Copolymerization of L-LA and TMC has been achieved with binary systems, associating either a metal-based (pre)catalyst or an organocatalyst with benzyl alcohol (BnOH) acting as a co-initiator and a chain transfer agent. Kinetic monitoring indicated that copolymerizations mediated by the zinc-β-diketiminate system [(BDI)Zn{N(SiMe₃)₂}]/BnOH proceed by preferential consumption of L-LA first and then of TMC, in contrast to homopolymerizations of the individual monomers that progress roughly at the same rate. In striking contrast, systems based on metal triflates, M(OTf)₃/BnOH (M = Al, Bi, Yb), copolymerize TMC faster than L-LA, as established for the first time, while these systems also homopolymerize the individual monomers at about the same rate.

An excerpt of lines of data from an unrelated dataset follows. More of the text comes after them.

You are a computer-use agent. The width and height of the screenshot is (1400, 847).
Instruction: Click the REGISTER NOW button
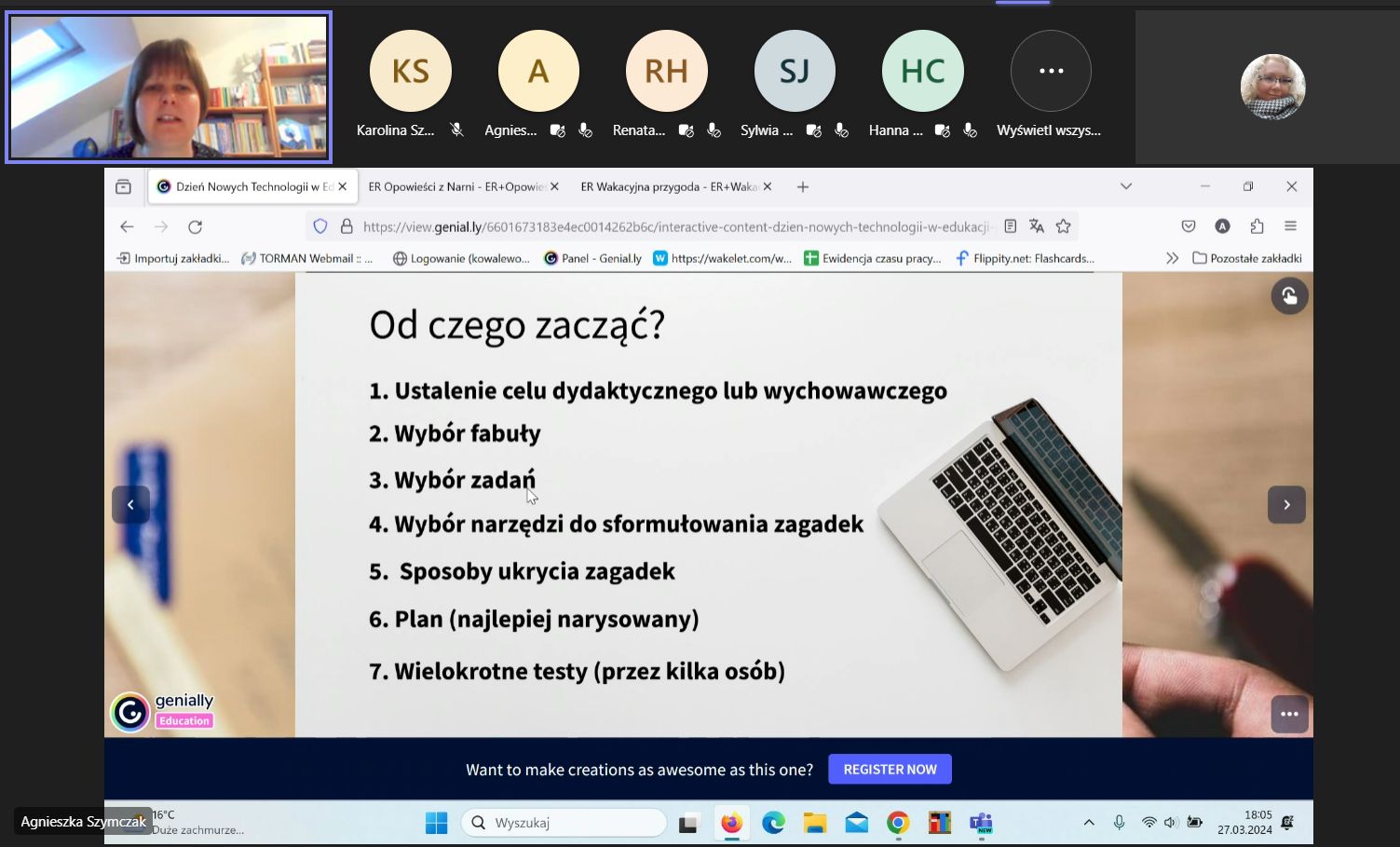pyautogui.click(x=890, y=770)
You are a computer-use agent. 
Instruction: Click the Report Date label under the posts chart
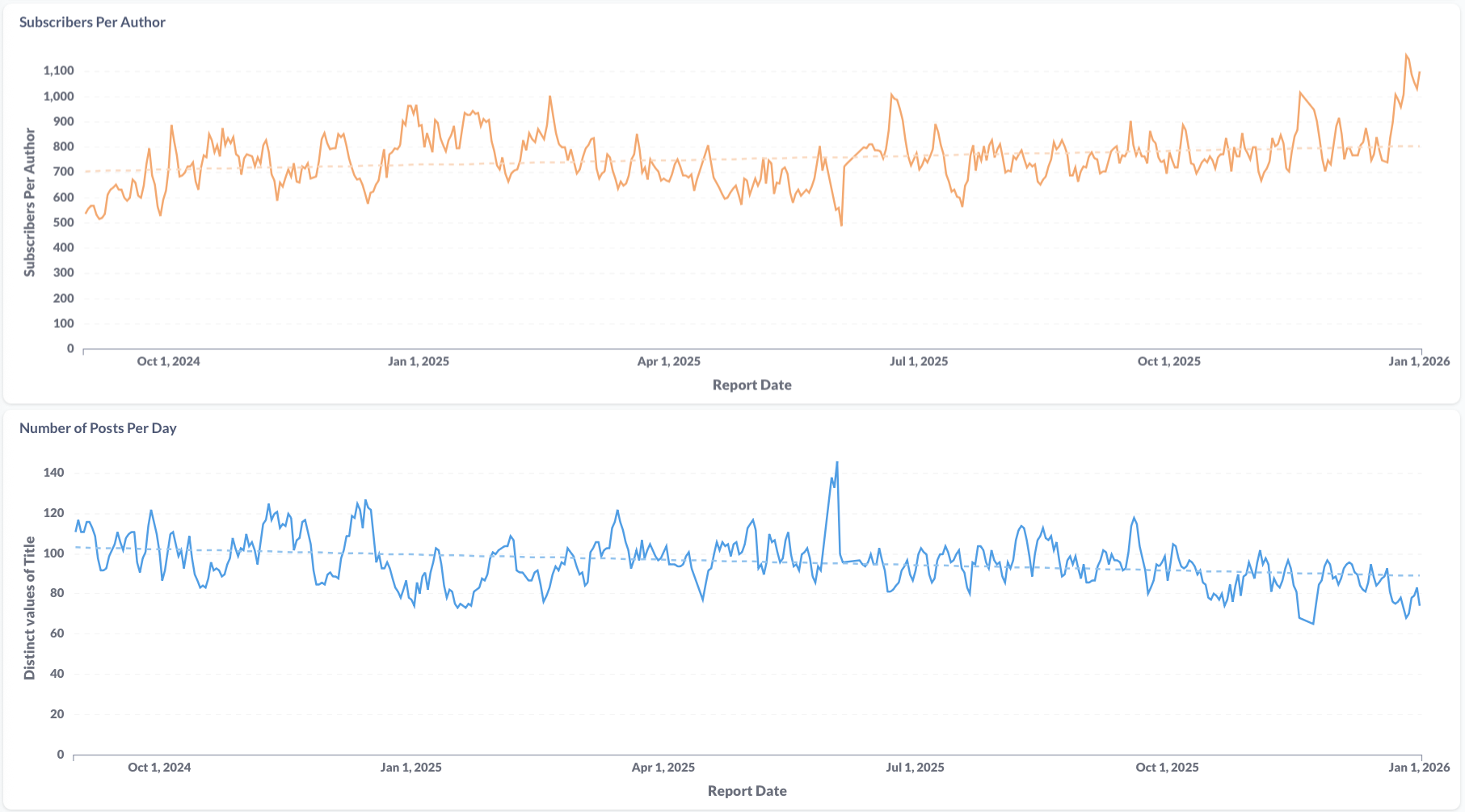point(747,791)
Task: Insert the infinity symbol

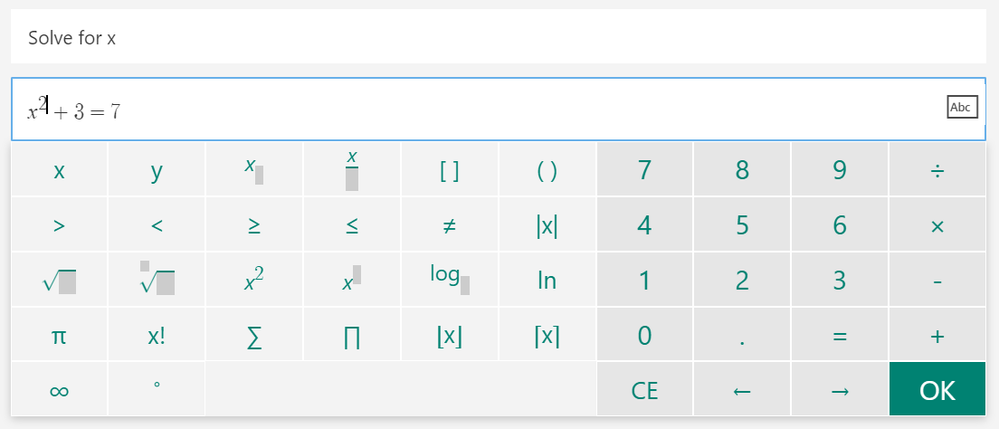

Eventually, the [(BDI)Zn{N(SiMe₃)₂}]/BnOH and M(OTf)₃/BnOH systems produce P(LLA-grad-TMC) gradient copolymers featuring PLLA and PTMC blocks of significant length (ca. 10 units with Al-, Yb-; ca. 6 units with Zn-, Bi-based systems), as confirmed by ¹³C NMR analyses. On the other hand, copolymerizations mediated by the guanidine-based organocatalyst system TBD/BnOH (TBD = 1,5,7-triazabicyclo[4.4.0]dec-5-ene) gave P(LLA-ran-TMC) random copolymers. Optimal control of molar masses and dispersities, along with minimized transesterifications, is achieved with the zinc and ytterbium systems. While metal triflates induce partial decarboxylation of TMC units, the zinc and TBD systems are perfectly chemoselective. Kinetic and microstructural control in random copolymerization of L-LA and TMC can thus be achieved via catalytic tuning.